5) The other thing, which Putin's speech celebrating the reunion with Crimea only slightly touched, is the fact that the Minsk agreements in their design and essence hauntingly, imperially, and self-defeatingly (for the Kremlin) dismissed, ignored and belittled the will of the people of Donbass and the millions of the Russians there.

6) Another quintessential question, which needs to be raised, is this one: if Russia still continues to be mired in post-Soviet oligarchy, as it is arguably the case, what political ideology is to be expected to correspond best to this class character of the regime? One can find it in Surkov, one can also find the answer in the common sense. First, oligarchy's political ideology would be or is principally antithetical to any people's power which most people in Novorossiya want and demand.

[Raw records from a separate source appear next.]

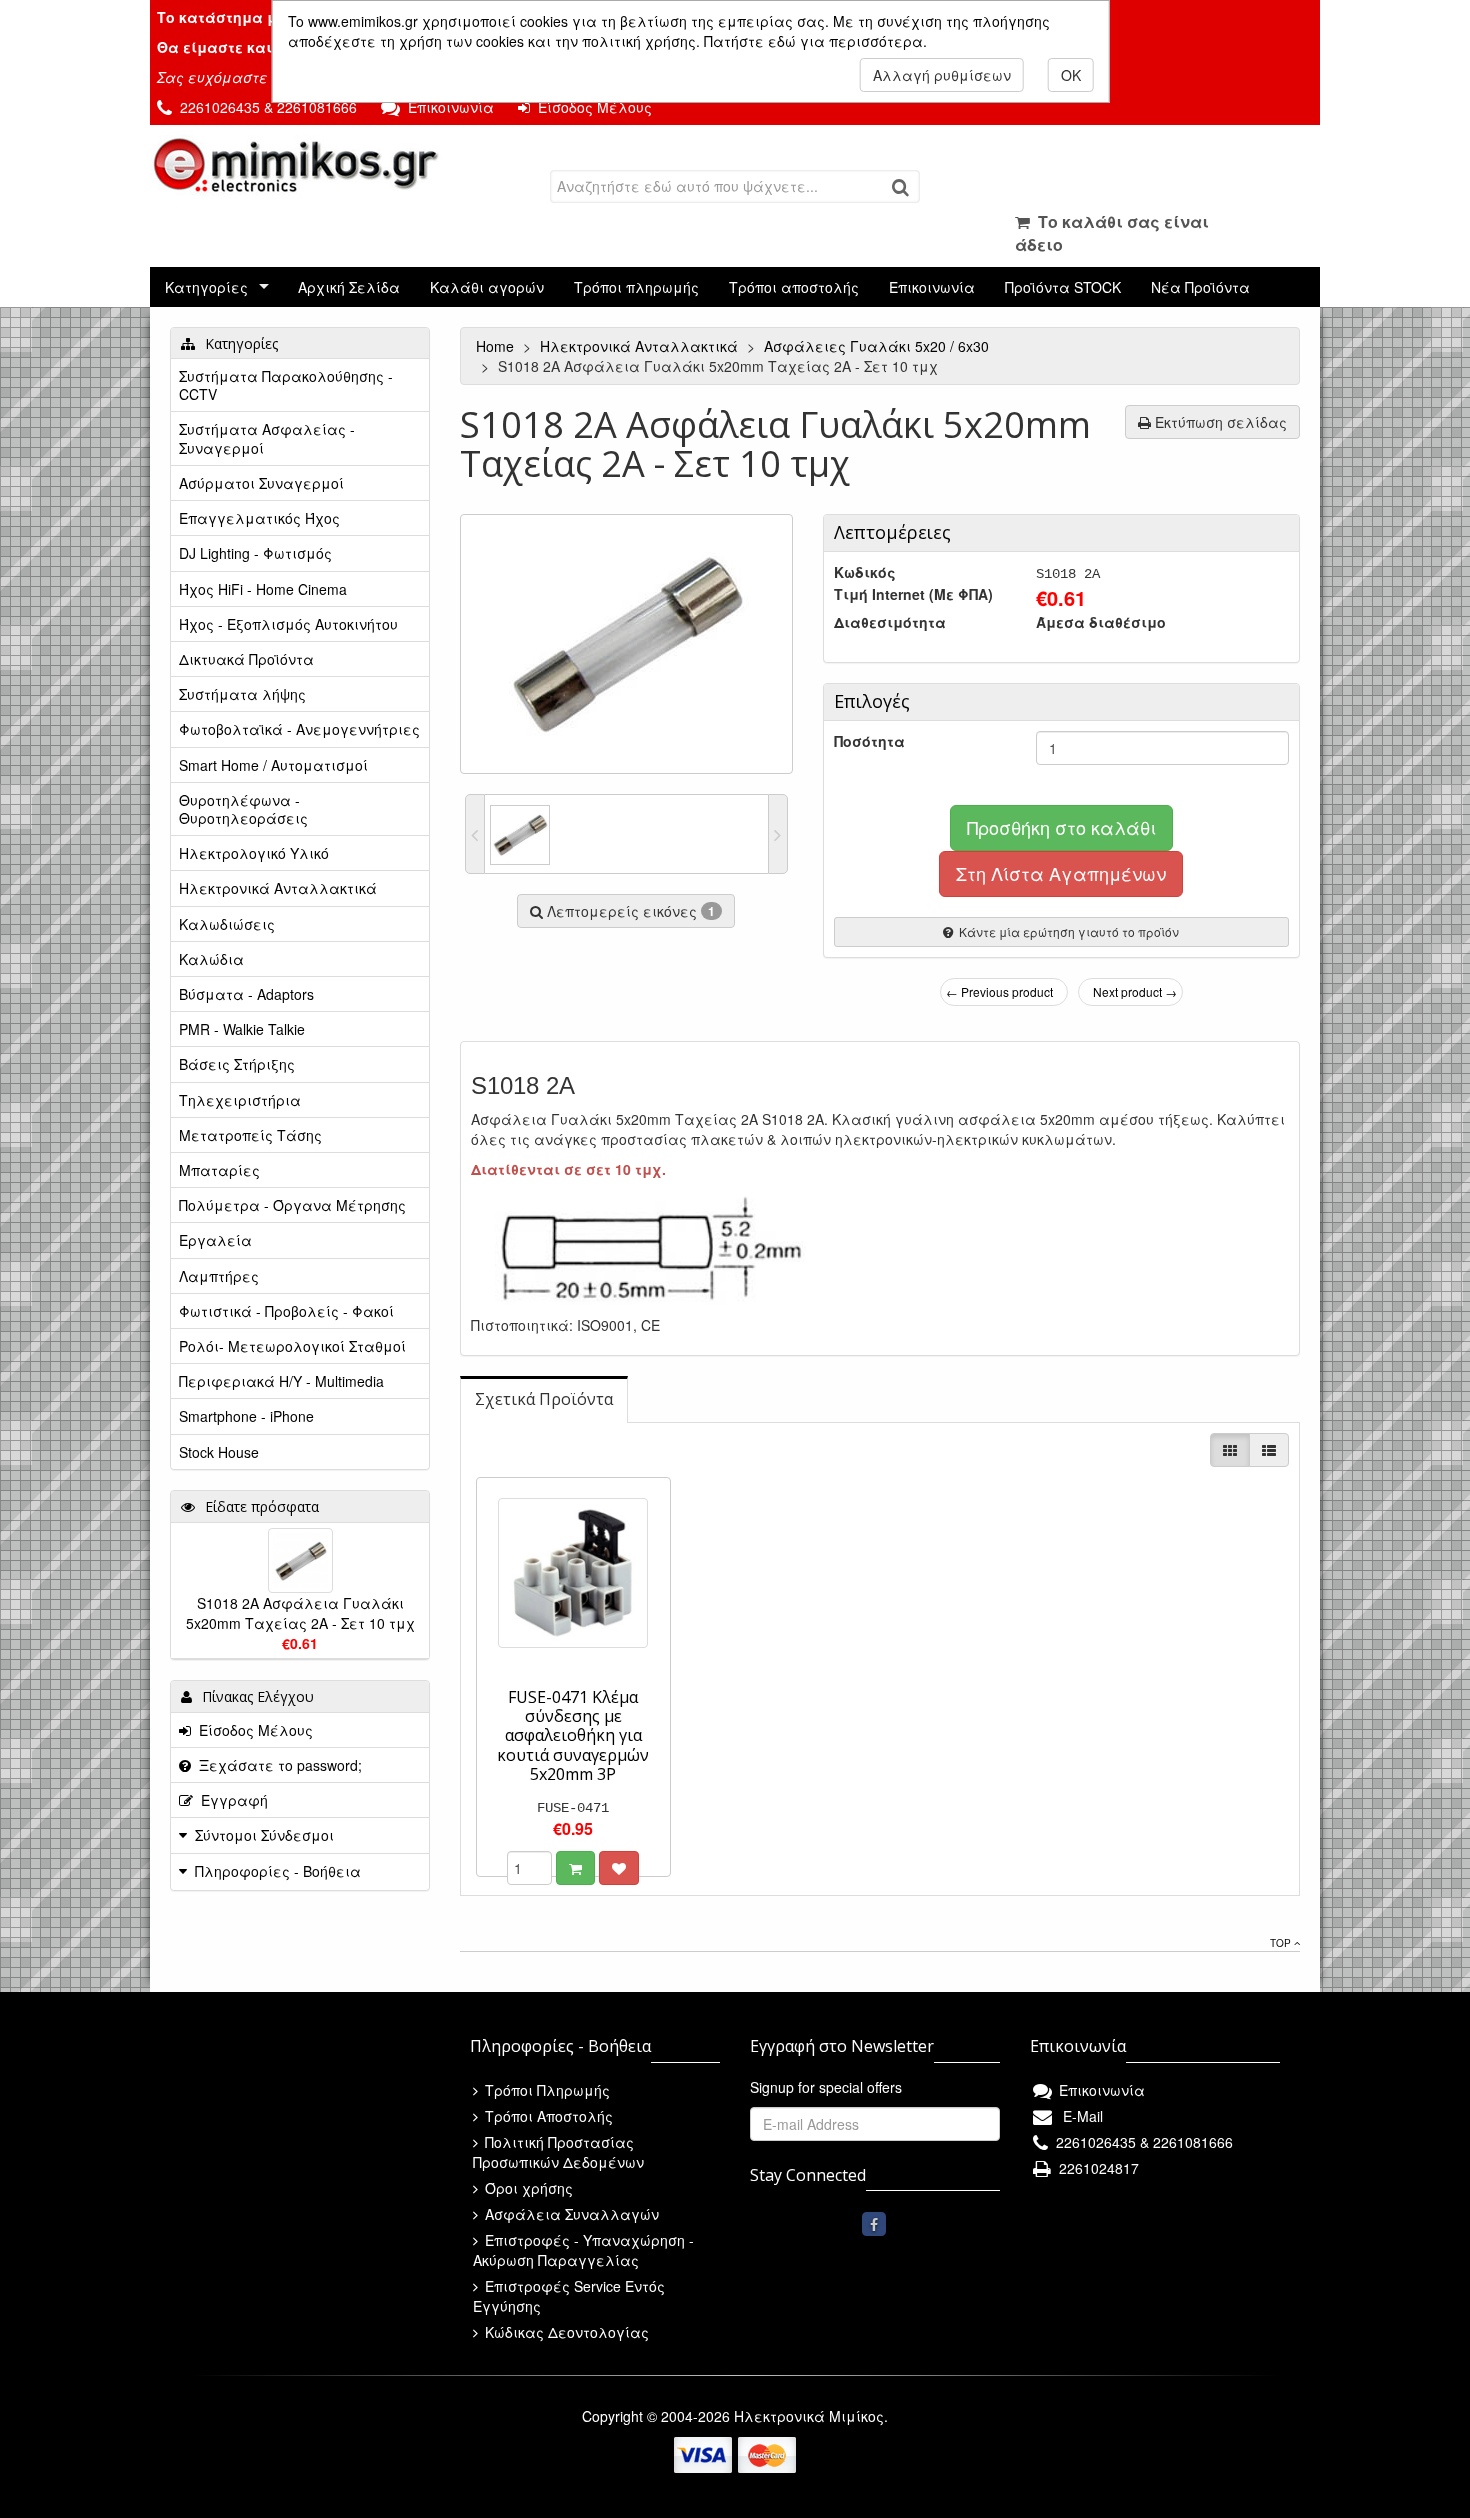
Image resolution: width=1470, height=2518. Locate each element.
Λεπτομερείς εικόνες (629, 911)
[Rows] (1269, 1450)
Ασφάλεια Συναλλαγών (570, 2214)
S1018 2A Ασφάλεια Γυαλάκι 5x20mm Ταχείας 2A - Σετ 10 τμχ (300, 1613)
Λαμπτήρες (219, 1276)
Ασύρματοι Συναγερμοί (261, 483)
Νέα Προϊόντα (1200, 287)
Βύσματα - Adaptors (246, 994)
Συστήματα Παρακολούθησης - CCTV (286, 385)
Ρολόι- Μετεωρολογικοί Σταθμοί (292, 1346)
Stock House (219, 1452)
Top (1282, 1943)
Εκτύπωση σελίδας (1219, 422)
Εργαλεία (215, 1240)
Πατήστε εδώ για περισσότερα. (815, 41)
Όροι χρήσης (527, 2188)
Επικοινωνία (447, 107)
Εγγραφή (230, 1800)
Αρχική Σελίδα (349, 287)
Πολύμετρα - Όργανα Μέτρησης (292, 1205)
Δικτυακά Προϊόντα (246, 659)
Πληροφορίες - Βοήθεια (278, 1871)
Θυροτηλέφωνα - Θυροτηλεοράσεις (243, 809)
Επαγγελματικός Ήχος (259, 518)
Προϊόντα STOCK (1063, 287)
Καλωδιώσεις (227, 924)
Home (497, 346)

Second, it would very likely not be that far from the reactionary musings of someone like Ivan Ilyin, the one thinker who has the honor of being most cited by President. Third, oligarchy's political ideology could be very likely described as some form or version of right-wing nihilism (with strong elements and currents in the direction of equally nihilistic hedonism, protestations toward so-called or would-be conservatism notwithstanding. Fourth, oligarchy's political ideology as such might also hold some explanatory power towards grasping some of the perverse temptation to call the junta in Kiev and its Banderite fascist leaders as "trusted partners" or even as the "party of peace."

Having creating these "difficulties" for ourselves and by ourselves is deplorable. But whether the Russian leadership and its strategists will also able to rectify and overcome them will also serve as an objective measure and test of true statesmanship and leadership.